*Исходный отрывок:*
______

Многие подёрнулись мраком неизвестности… Маяковскому надо было взлететь поверх Блока, Брюсова, Бальмонта, Северянина, И. Анненского, Хлебникова и мощнейшего Есенина, которого именовали принцем, а Маяковский зачислил его в «свору мужиковствующих», это было политический ход. Большевики ставили ставку на пролетариат, а не на крестьян. А крестьяне – люди земли. Земля это космос… Земля планета, это для крестьянина святое… Когда кто-либо покидал родную землю, ему вручали ладанку с горстью родной земли… Мужик-пахарь, сельщина-деревенщина, стоятель земли Русской и Её сеятель, верует в то, что человек создан из персти земной и, как всё земнородное, уходит в неё обратно, в землю-матушку… кормилицу. Поэтому для крестьянина, погружённого во крест, социалистические преобразования – чреваты… далеки. Но кто не хотел трудиться на земле, те с удовольствием жестоко проводили «раскулачивания».

 

Разве поймёт крестьянин:

 

Мария! Поэт сонеты поёт Тиане,

а я – весь из мяса, человек весь –

тело твоё просто прошу, как просят христиане –

«хлеб наш насущный дай нам днесь».

______

*Задание A:*
Кого, согласно отрывку о Маяковском, он зачислил в «свору мужиковствующих»?
*Задание B:*
Изложите отрывок о Маяковском в двух предложениях.

*Строки данных:*
______

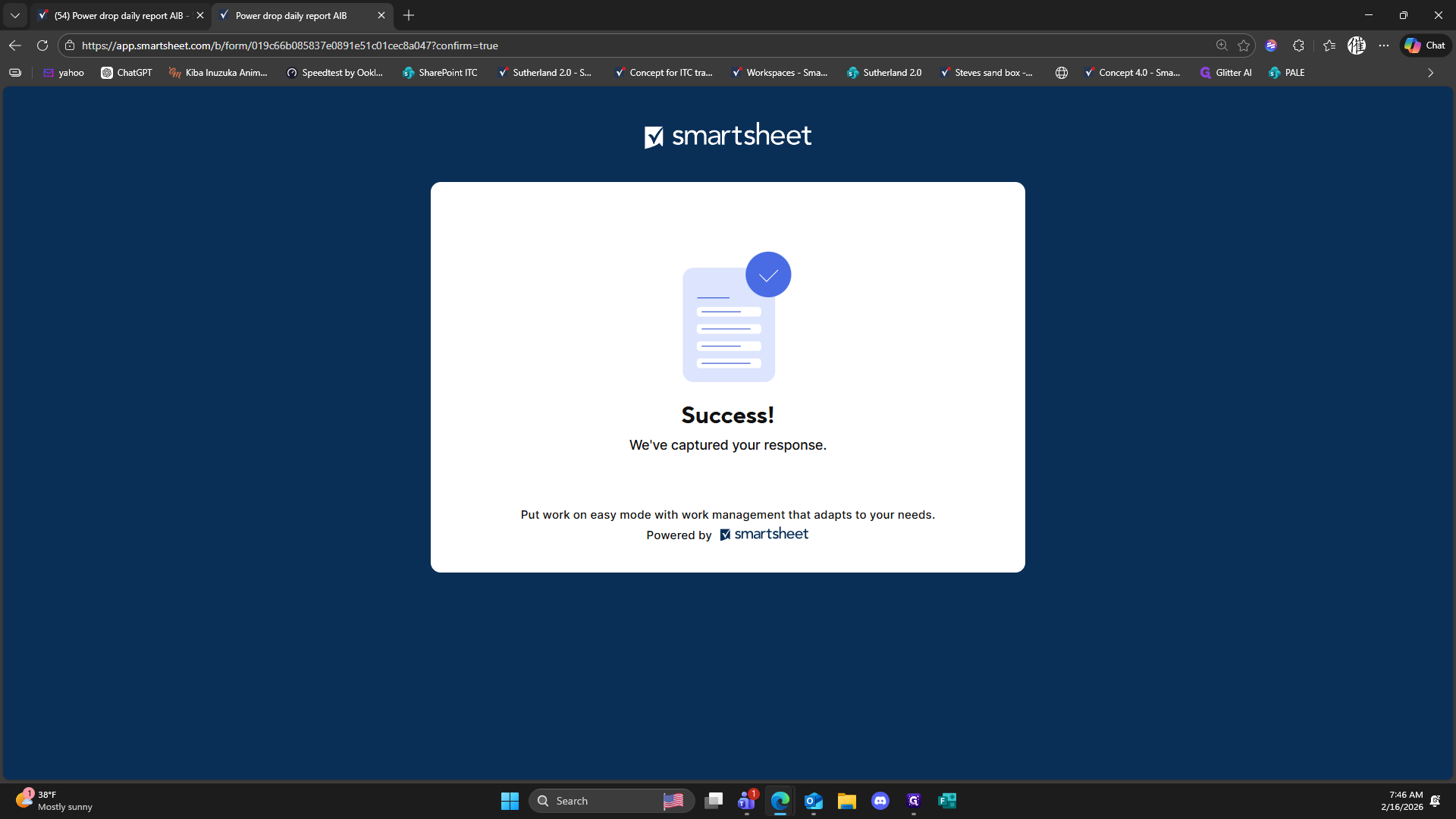
Task: Open the browser extensions puzzle icon
Action: pyautogui.click(x=1298, y=46)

______

*Полный ответ A:*
Есенина.

*Полный ответ B:*
Маяковскому нужно было взлететь поверх Блока, Брюсова, Есенина и других поэтов, а зачисление Есенина в «свору мужиковствующих» было политическим ходом: большевики делали ставку на пролетариат, а не на крестьян. Для крестьянина земля свята, он верит, что человек создан из персти земной и уходит обратно в землю, поэтому социалистические преобразования ему далеки.